About those tombstones
“I am not going to start naming technologies in the graveyard. However, let’s talk about some general observations,” said Bewley. “This is a physical form problem. This device had eight D-sized batteries that sat on the cow’s back,” he said, showing a cow side image on the screen during his presentation. “Believe it or not, the cows didn’t like that apparatus,” he continued, showing his sense of humor. “So, this device didn’t stay on the cows. This is just one of many examples where designers didn’t consider how a device would fit within the system we work in,” he said of the extreme example.
“Another grave in the dairy technology graveyard is simply too much infrastructure. Consider the number of cables and other assets needed to set up a dairy technology. At some point, the infrastructure becomes overwhelming and makes the technology impractical on our farms,” continued the dairy data specialist.
New name, same technology
“If I’m an angel investor and somebody comes to me today and says, ‘I have an idea for a Fitbit for a cow,’ my response is, ‘We are good on Fitbits for cows!’” commented Bewley, who leads the WKU SmartHolstein Lab “We have a couple dozen of them out there. We don’t need more of them. If we want innovation, let’s go into something different.”

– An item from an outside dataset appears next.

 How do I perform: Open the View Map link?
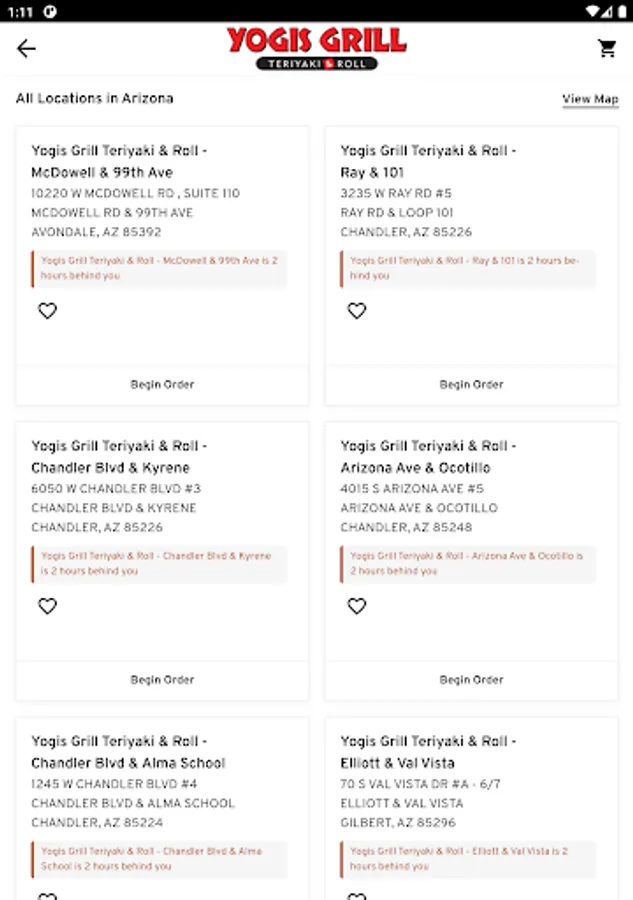click(x=590, y=99)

Can the technology withstand rodents, critters, and Mother Nature?
“Rodents, insects, and other wildlife are a big, big problem,” shared Bewley. “Raccoons may be the biggest menace of them all,” he said of critters that send dairy technology to an early grave.
“I’ve also learned that lightning can strike the same place twice,” he said. “It’s a big problem in parts of the world when it comes to technology.”

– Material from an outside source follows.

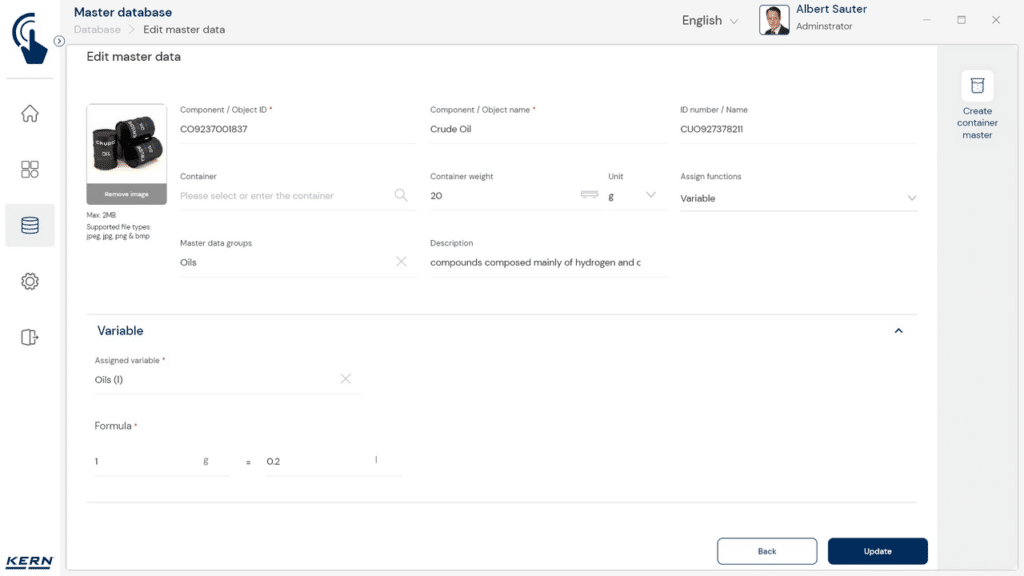Image resolution: width=1024 pixels, height=576 pixels.
Task: Click the Create container master icon
Action: 977,87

“Then there’s the largest tombstone in the technology graveyard — rural conductivity limits!” Bewley said to attendees at the international conference. “A lot of these companies sit in big cities and have the very best internet connections. I live in a rural area these days, and I fully appreciate internet conductivity is not something to take for granted.
“I had a friend of mine recently who was very excited about an on-farm technology,” he began to explain of a real-world example. “However, as good as the technology was for the farm, it took them a few months to figure out how to get data to the cloud,” he said of the central Kentucky farmer’s experience. “This is not just a U.S. problem. It exists all around the world.”
Is it ready for prime time?
Then there’s miscommunication during the development stage.
“This is a big problem, particularly when we talk about start-up companies. They will come to me and say, ‘This is what our technology does.’ What they really mean to say is, ‘This is what we envision our technology doing five years from now.’
“If a farmer buys this technology and it isn’t ready for prime time, it creates a bad scenario for the entire tech world,” said Bewley, who works with dairy technology on a daily basis. As miscommunication proliferates, it morphs into mistrust of technology.
“It boils down to overpromise and underdeliver,” Bewley summed up on that matter.